I just need to remember to point to my wrist and ask “what is the time?” and know that it will be different soon.

Why I May Have to Abandon the Best Coping Skill I Have Ever Had

I wrote this one year ago today. As all of our social media accounts have thinned the herd so to speak to show posts from people who are more like minded or we have all done so on our own, there are days I still feel the same. But as people reconsider the last year and perhaps have changed perspective, the divide has grown deeper with those who hang on to their belief systems as history and policy begins to unfold. Many of us have been spawned out into political action to protect ourselves and our interests….on “every side” and may have entered territory and conversations we never thought we could have. As I sit here contemplating my words from 365 days ago, there are days I feel the same about shutting everything down but I glad I did not. I spent a good deal of the summer researching , advocating and educating others on the dangers of removing healthcare policy and instituting new policy that would ultimately devastate the lives of the disabled and ultimately devastate the lives of everyone else too. I was able to talk about how Medicaid actually benefits everyone, even the individuals who never need to access it. My tiny social media reach may not ultimately be influential, but when considering the big picture and ensuring all voices are heard, it is hard to know what the ripple effect could be.

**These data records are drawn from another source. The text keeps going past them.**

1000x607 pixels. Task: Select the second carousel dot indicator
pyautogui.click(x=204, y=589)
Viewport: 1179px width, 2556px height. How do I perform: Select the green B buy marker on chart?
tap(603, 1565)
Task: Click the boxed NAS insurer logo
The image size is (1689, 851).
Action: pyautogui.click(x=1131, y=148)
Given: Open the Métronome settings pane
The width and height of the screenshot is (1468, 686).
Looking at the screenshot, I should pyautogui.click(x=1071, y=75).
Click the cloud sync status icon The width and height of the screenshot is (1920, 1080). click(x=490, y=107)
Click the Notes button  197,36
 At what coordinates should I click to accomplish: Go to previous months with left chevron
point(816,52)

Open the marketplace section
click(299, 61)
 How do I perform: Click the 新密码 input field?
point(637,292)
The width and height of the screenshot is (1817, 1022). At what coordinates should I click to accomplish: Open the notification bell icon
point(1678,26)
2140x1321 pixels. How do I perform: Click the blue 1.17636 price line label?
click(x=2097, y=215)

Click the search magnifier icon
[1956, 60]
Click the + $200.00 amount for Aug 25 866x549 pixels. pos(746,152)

Does social media continue to be a huge time suck and anxiety generator in my world? Yes. But the advantage of influence, the scope of message and finding , connecting and forging new relationships took precedence. But let’s face it….we have all been there since adding a blue and white bird or letter F to the screens on our phones and I suppose we at least all have that in common…

Running through Water


My heart is sitting in a basket on my desk next to my computer.  I stare at it wondering if I should leave it where it is or if I should shove it back in my throat where apparently it now belongs.  I  am faced with a dilemma I have fleetingly looked in the eye before but this time I pause much longer as if memorizing the outline of the face of a loved one I may not see again.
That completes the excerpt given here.